Reading passage –
┌──
What the deal does and doesn’t mean for UK and EU equities
Whilst short-term stock market movements can happen for any or no reason at all, Fisher Investments UK finds it noteworthy that UK equities jumped 5.79% in the first week of 2021 (far outpacing the MSCI World’s 2.39% rise) after the much-feared post-Brexit chaos failed to materialise.ii We believe this partly reflects a potential post-Brexit improvement to investor sentiment, but we don’t think the deal was necessary for the UK and EU economies or stock markets to improve in 2021. Any Brexit deal (or lack of one) was sure to affect UK and EU businesses somehow, but we believe many of the fears were overblown and already priced into equities.
We believe equities move most on the difference between reality and expectations. When investors’ expectations are low, say, during a four-and-a-half-year period of ongoing Brexit-related uncertainty, reality doesn’t have to be much better than feared to surprise to the upside—potentially boosting stock prices.
Investors have feared a no-deal Brexit scenario causing major UK-EU trade disruptions since the June 2016 vote passed. However, UK-EU trade wasn’t going to come to a complete halt. Last spring, the UK government unveiled the UK Global Tariff (UKGT) that showed what a Brexit on World Trade Organization (WTO) terms would look like—which may have allowed for broadly freer trade than existed for the UK previously. The UKGT would have applied to UK-EU trade in a no-deal scenario, and, whilst that would have represented some new trade barriers, they weren’t high.
A no-deal scenario may have created disruptions for some businesses, but Fisher Investments UK didn’t believe those disruptions would be disastrous for equities. Considering no one expected perfection in trade following Brexit, anything short of disaster would have likely surprised to the upside.
└──
Task prompt – Repeat word for word the part of the Brexit passage that starts with the words containing "We believe equities" and finishes with "they weren’t high.". You can ignore the lines that come after this passage.

Recorded data –
┌──
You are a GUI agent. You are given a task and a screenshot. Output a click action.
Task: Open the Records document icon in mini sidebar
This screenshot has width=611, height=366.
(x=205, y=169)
└──
Response to the exercise –
We believe equities move most on the difference between reality and expectations. When investors’ expectations are low, say, during a four-and-a-half-year period of ongoing Brexit-related uncertainty, reality doesn’t have to be much better than feared to surprise to the upside—potentially boosting stock prices.
Investors have feared a no-deal Brexit scenario causing major UK-EU trade disruptions since the June 2016 vote passed. However, UK-EU trade wasn’t going to come to a complete halt. Last spring, the UK government unveiled the UK Global Tariff (UKGT) that showed what a Brexit on World Trade Organization (WTO) terms would look like—which may have allowed for broadly freer trade than existed for the UK previously. The UKGT would have applied to UK-EU trade in a no-deal scenario, and, whilst that would have represented some new trade barriers, they weren’t high.